[Start Entries provided]

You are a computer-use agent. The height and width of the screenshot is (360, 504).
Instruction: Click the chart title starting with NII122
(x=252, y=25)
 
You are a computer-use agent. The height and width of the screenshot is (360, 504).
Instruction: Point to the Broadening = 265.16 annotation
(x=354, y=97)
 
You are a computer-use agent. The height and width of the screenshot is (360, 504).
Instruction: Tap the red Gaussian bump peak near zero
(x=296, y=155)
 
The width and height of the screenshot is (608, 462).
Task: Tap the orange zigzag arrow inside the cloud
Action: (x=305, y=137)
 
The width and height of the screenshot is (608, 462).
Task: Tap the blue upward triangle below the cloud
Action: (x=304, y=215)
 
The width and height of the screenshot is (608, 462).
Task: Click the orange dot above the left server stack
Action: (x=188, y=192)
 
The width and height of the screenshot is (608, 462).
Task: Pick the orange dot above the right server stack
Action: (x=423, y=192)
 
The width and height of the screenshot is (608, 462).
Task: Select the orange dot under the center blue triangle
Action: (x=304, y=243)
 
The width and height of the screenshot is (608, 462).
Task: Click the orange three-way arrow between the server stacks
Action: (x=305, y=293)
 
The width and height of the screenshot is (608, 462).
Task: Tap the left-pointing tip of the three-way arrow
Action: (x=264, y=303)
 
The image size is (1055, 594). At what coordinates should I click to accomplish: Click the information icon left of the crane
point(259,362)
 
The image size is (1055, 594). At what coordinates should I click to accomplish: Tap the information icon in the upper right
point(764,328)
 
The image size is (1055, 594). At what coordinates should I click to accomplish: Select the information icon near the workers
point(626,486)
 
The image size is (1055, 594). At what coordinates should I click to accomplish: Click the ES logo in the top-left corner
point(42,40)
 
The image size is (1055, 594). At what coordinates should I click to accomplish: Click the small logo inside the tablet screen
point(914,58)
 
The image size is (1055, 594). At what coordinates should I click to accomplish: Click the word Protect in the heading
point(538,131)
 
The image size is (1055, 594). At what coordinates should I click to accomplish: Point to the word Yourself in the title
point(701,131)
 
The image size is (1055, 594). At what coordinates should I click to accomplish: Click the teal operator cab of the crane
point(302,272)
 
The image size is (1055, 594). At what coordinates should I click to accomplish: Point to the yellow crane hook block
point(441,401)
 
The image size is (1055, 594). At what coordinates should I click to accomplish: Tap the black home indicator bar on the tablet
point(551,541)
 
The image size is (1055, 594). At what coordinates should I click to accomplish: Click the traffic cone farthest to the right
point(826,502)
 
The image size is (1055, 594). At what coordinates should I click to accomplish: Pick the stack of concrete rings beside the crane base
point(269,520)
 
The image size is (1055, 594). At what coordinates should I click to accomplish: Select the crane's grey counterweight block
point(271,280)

[End Entries provided]

- _Aim of the exercise_:
Put the data above, from its first line through the line containing "Action: (x=264, y=303)", into a Markdown table with the columns Row and Line, numbering each line and omitting blank lines.

- _Result_:
| Row | Line |
|---|---|
| 1 | You are a computer-use agent. The height and width of the screenshot is (360, 504). |
| 2 | Instruction: Click the chart title starting with NII122 |
| 3 | (x=252, y=25) |
| 4 | You are a computer-use agent. The height and width of the screenshot is (360, 504). |
| 5 | Instruction: Point to the Broadening = 265.16 annotation |
| 6 | (x=354, y=97) |
| 7 | You are a computer-use agent. The height and width of the screenshot is (360, 504). |
| 8 | Instruction: Tap the red Gaussian bump peak near zero |
| 9 | (x=296, y=155) |
| 10 | The width and height of the screenshot is (608, 462). |
| 11 | Task: Tap the orange zigzag arrow inside the cloud |
| 12 | Action: (x=305, y=137) |
| 13 | The width and height of the screenshot is (608, 462). |
| 14 | Task: Tap the blue upward triangle below the cloud |
| 15 | Action: (x=304, y=215) |
| 16 | The width and height of the screenshot is (608, 462). |
| 17 | Task: Click the orange dot above the left server stack |
| 18 | Action: (x=188, y=192) |
| 19 | The width and height of the screenshot is (608, 462). |
| 20 | Task: Pick the orange dot above the right server stack |
| 21 | Action: (x=423, y=192) |
| 22 | The width and height of the screenshot is (608, 462). |
| 23 | Task: Select the orange dot under the center blue triangle |
| 24 | Action: (x=304, y=243) |
| 25 | The width and height of the screenshot is (608, 462). |
| 26 | Task: Click the orange three-way arrow between the server stacks |
| 27 | Action: (x=305, y=293) |
| 28 | The width and height of the screenshot is (608, 462). |
| 29 | Task: Tap the left-pointing tip of the three-way arrow |
| 30 | Action: (x=264, y=303) |